Common Research Models and Readouts
Cell culture models remain the most accessible system for NAD+ studies, allowing precise control over precursor availability and enzyme inhibition. Common readouts include the NAD+/NADH ratio measured by cycling assays, sirtuin deacetylase activity, and mitochondrial respiration profiled with oxygen consumption instruments. Teams that buy NAD+ for these experiments typically pair biochemical readouts with imaging to correlate metabolic state with cellular morphology.

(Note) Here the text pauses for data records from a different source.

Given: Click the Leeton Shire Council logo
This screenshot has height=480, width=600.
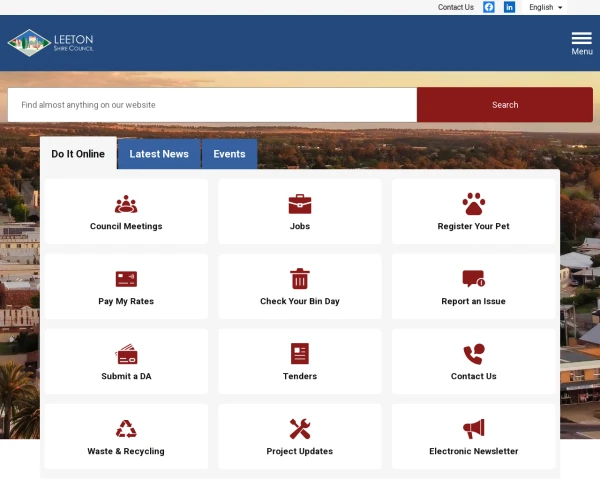Looking at the screenshot, I should click(x=51, y=43).
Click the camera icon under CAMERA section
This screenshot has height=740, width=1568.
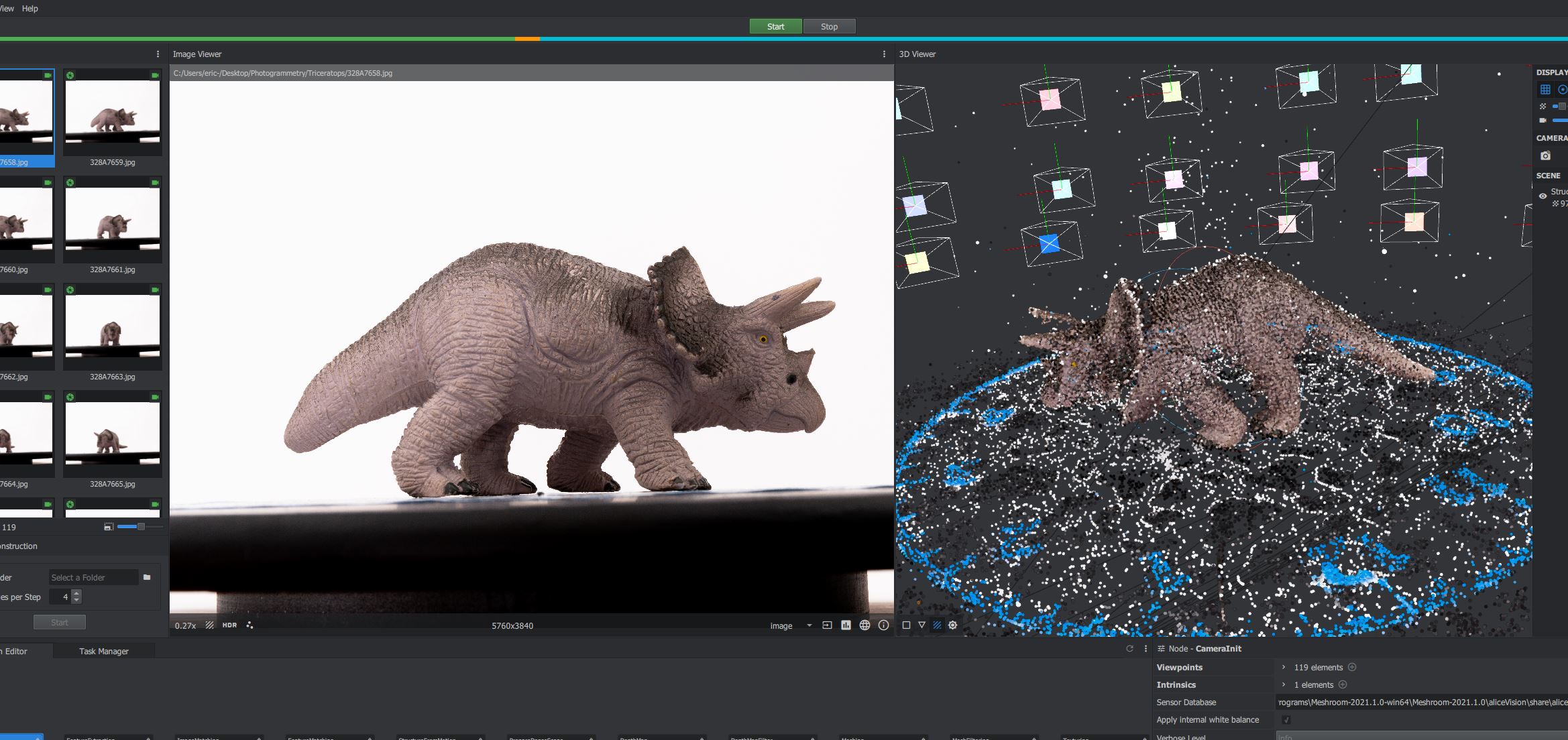pos(1545,156)
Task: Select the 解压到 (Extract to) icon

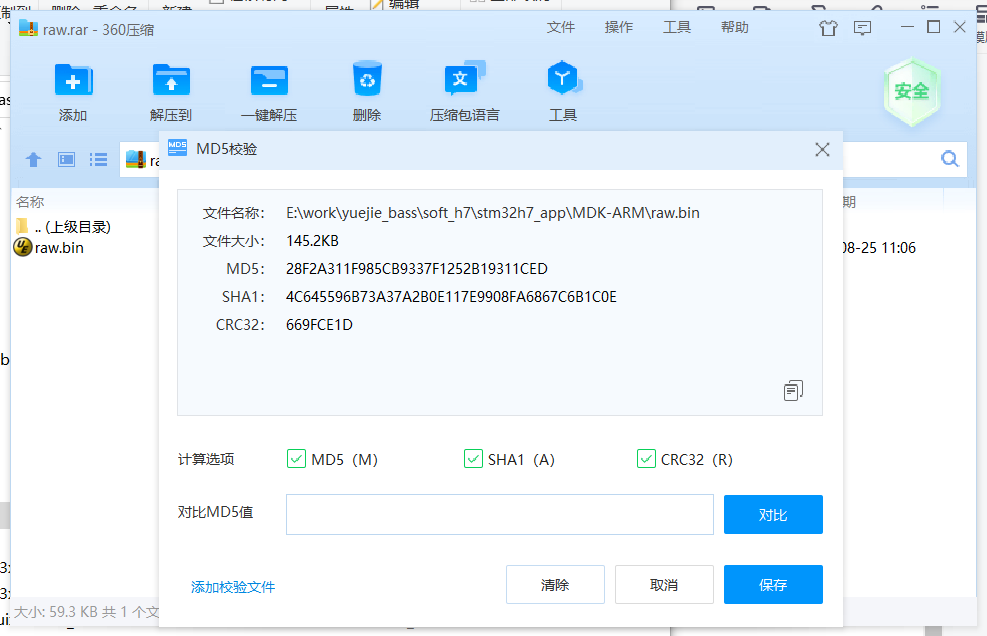Action: (x=170, y=89)
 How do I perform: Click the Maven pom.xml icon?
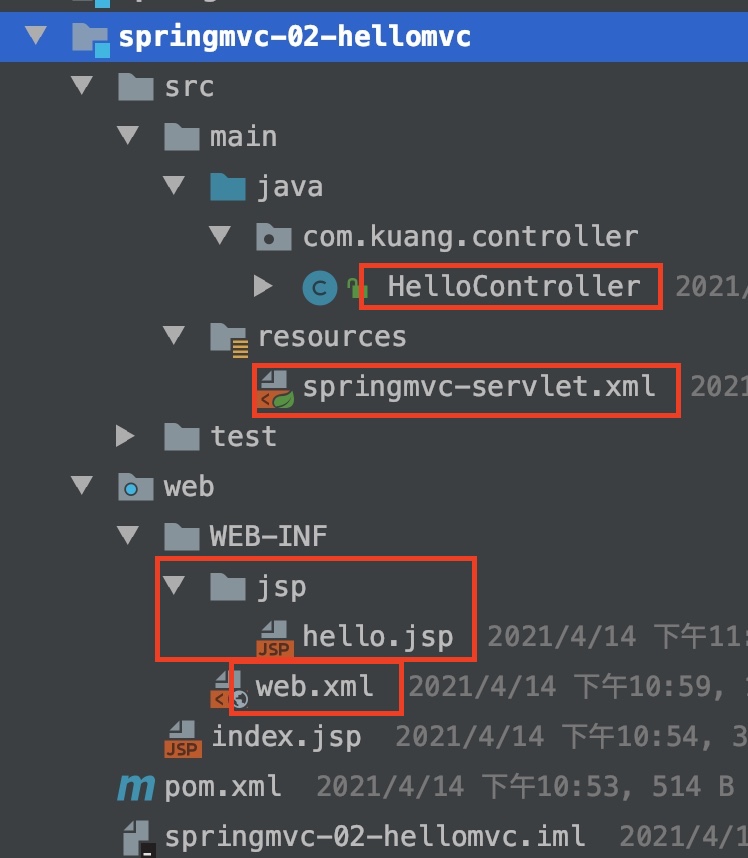click(135, 787)
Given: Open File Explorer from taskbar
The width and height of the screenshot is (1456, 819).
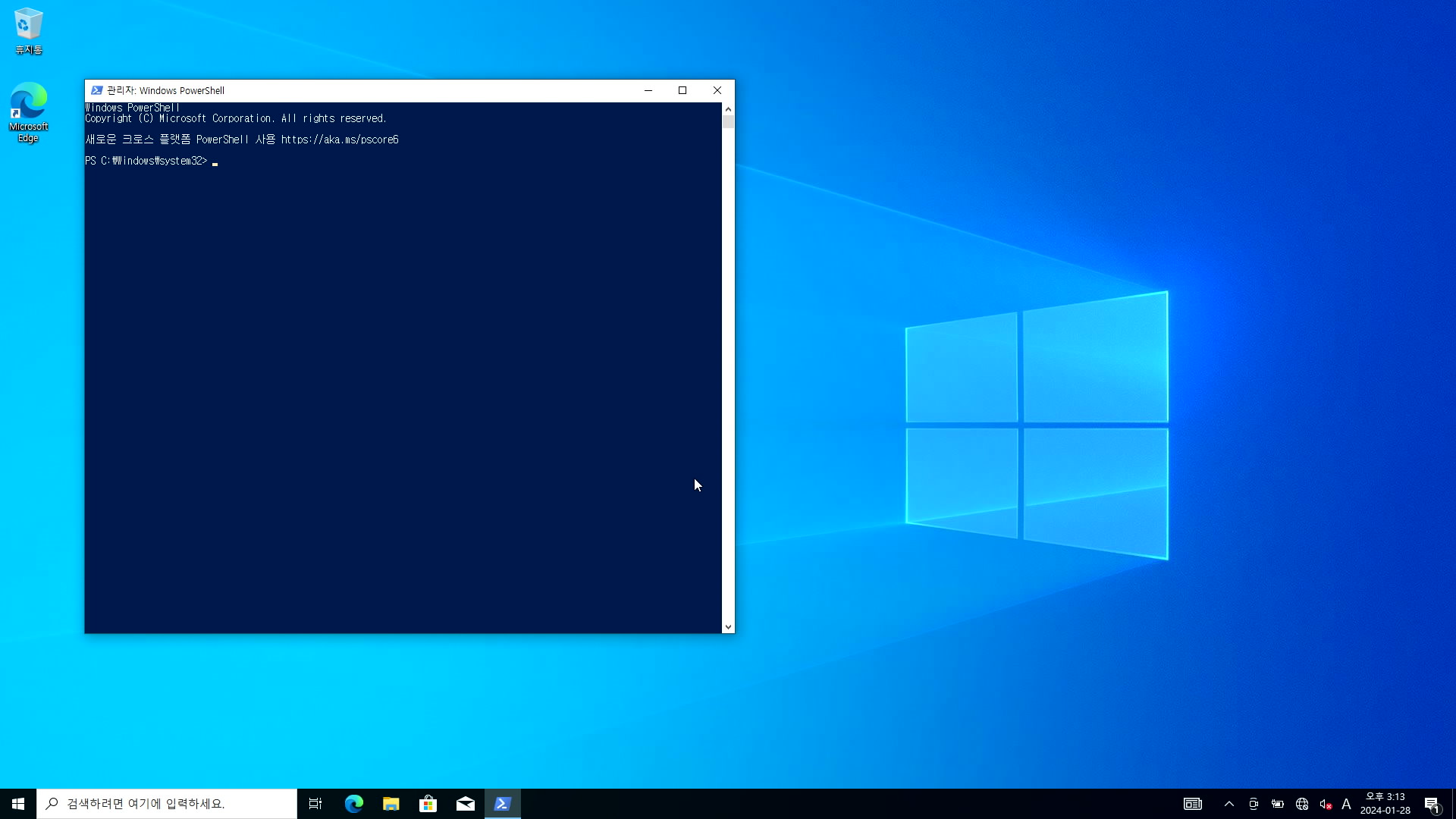Looking at the screenshot, I should [391, 804].
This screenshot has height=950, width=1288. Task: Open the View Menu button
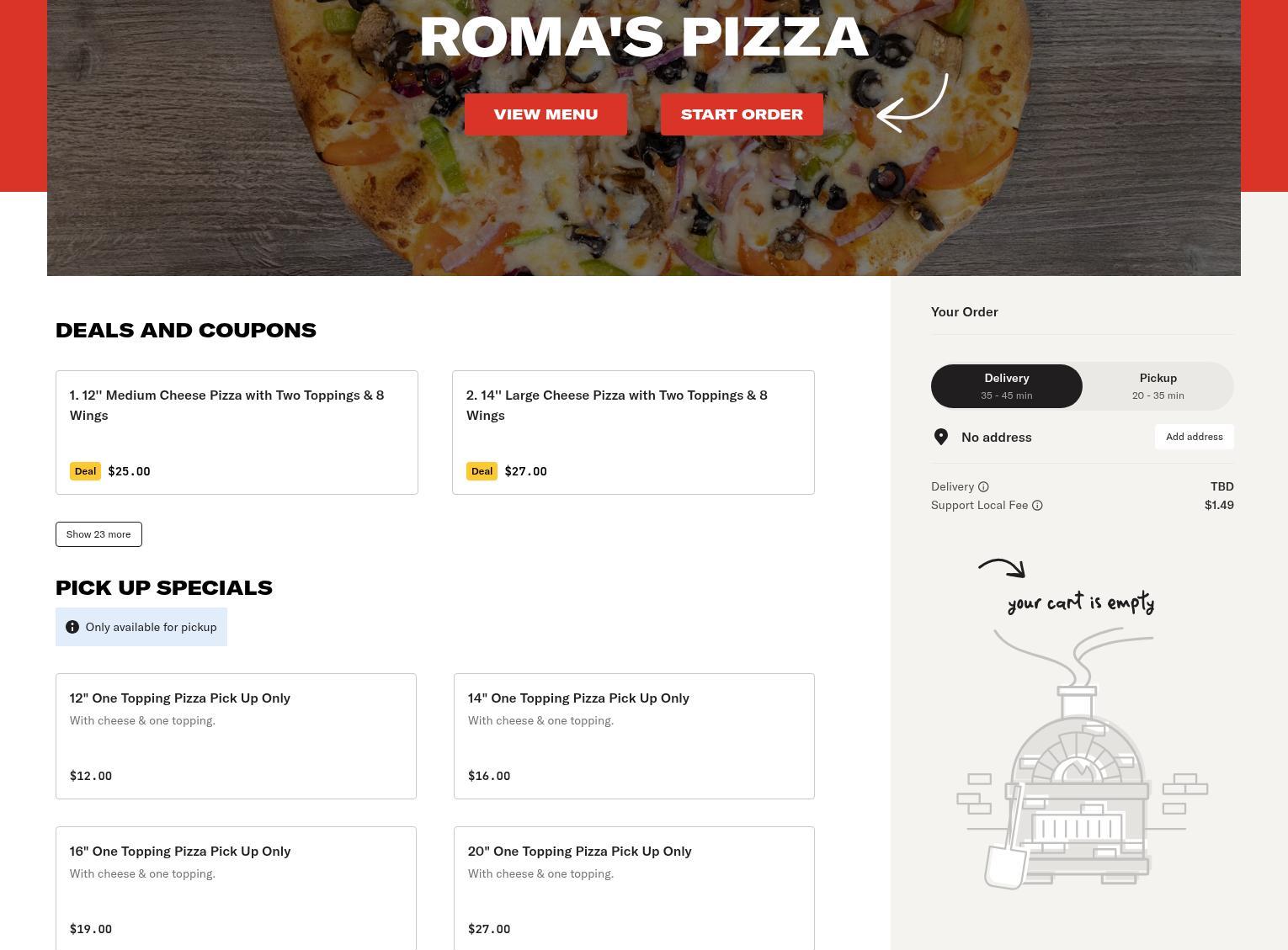(546, 114)
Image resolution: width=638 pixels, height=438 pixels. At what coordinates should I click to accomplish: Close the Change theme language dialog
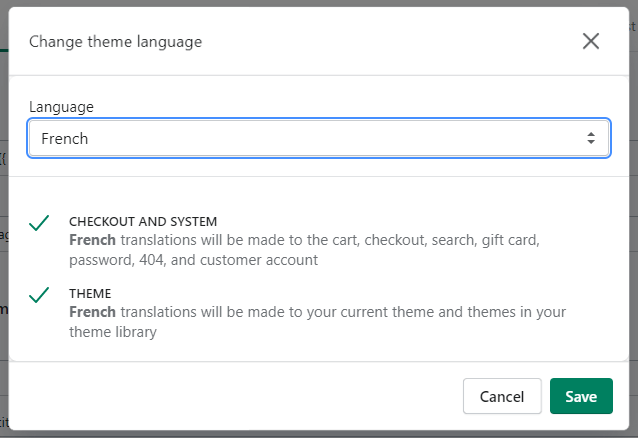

In more complex models, researchers examine how NAD+ availability shifts under stressors such as nutrient restriction, oxidative challenge, or genotoxic insult. These paradigms help clarify why the coenzyme is described as a metabolic hub, since a single perturbation can ripple across redox balance, signaling, and gene regulation at once.
Whatever the model, rigorous documentation of the NAD+ source, concentration, and handling is what allows independent groups to reproduce a finding. This is the practical reason so many investigators prefer to buy NAD+ with a certificate of analysis attached rather than relying on undocumented material.
NAD+ and Cellular Aging Research
One of the most active areas of NAD+ investigation concerns the observed decline in tissue NAD+ concentrations with age and how that decline intersects with sirtuin function. As the pool shrinks, sirtuin-dependent regulation of metabolism and stress responses may become less efficient in laboratory models, which is why so many aging researchers buy NAD+ and its precursors to probe these relationships directly.
Studies in this space frequently combine NAD+ measurements with markers of mitochondrial biogenesis, since the coenzyme feeds directly into the machinery that builds new mitochondria. When teams buy NAD+ for aging models, they often track both the coenzyme level and downstream transcriptional programs to build a fuller picture of metabolic health over time.
It is important to stress that this body of work remains preclinical. Findings from cell and animal studies do not translate directly to clinical claims, and material sold here is strictly for research. Investigators who buy NAD+ for longevity-related studies should frame their conclusions within the limits of the model system used and consult the primary literature for context.
Related Resources
All PSPeptides products are sold exclusively for laboratory and research use. Not intended for human consumption.